Personal information
- Full name: Juan Augusto Huerta
- Date of birth: July 22, 1980 (age 45)
- Place of birth: Isidro Casanova, Argentina
- Height: 1.80 m (5 ft 11 in)
- Position(s): Defensive midfielder

Youth career
- Nueva Chicago

Senior career*
- Years: Team / Apps / (Gls)
- 2001–2004: Nueva Chicago / 73 / (1)
- 2004–2010: Estudiantes / 31 / (0)
- 2010: San Luis / 10 / (0)
- 2010–2011: Almirante Brown / 15 / (1)
- 2011–2013: Sportivo Italiano / 27 / (0)
- 2013–2014: Cambaceres / 29 / (2)
- 2014–2015: Flandria / 18 / (0)

= Juan Huerta =

Argentine footballer

Juan Augusto Huerta (born 22 July 1980, in Isidro Casanova) is a retired Argentine footballer.

==Club career==
Huerta has played for Nueva Chicago and Estudiantes de La Plata in the Primera División de Argentina.

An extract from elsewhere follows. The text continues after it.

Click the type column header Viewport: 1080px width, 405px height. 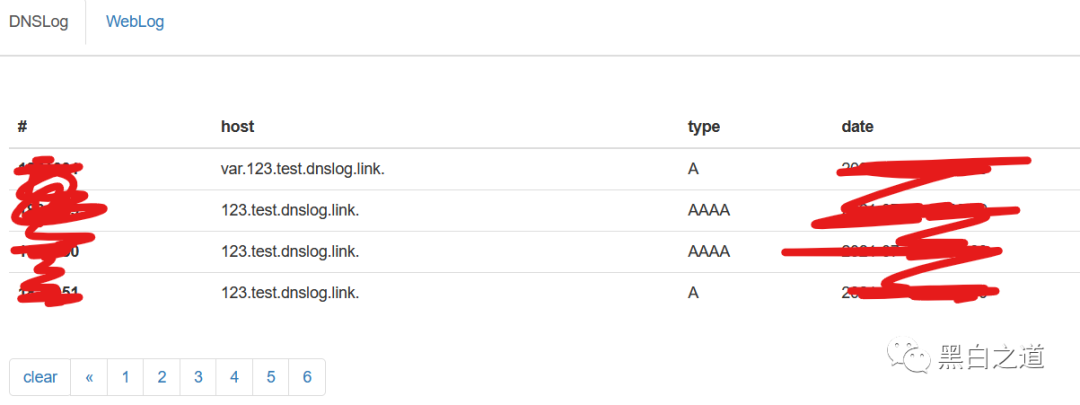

Huerta, nicknamed "the lion", was a significant part of the 2006 championship team, but two major injuries kept him outside the pitch for almost two years. He re-appeared in 2008.

In 2009, he was part of the Estudiantes squad that won the Copa Libertadores 2009 championship, although his only contribution was a brief substitute appearance in their 3–0 win over Libertad in the group stage. After Estudiantes reinforced the midfield, Huerta asked for a transfer, and found a place in Chilean first division side San Luis Quillota.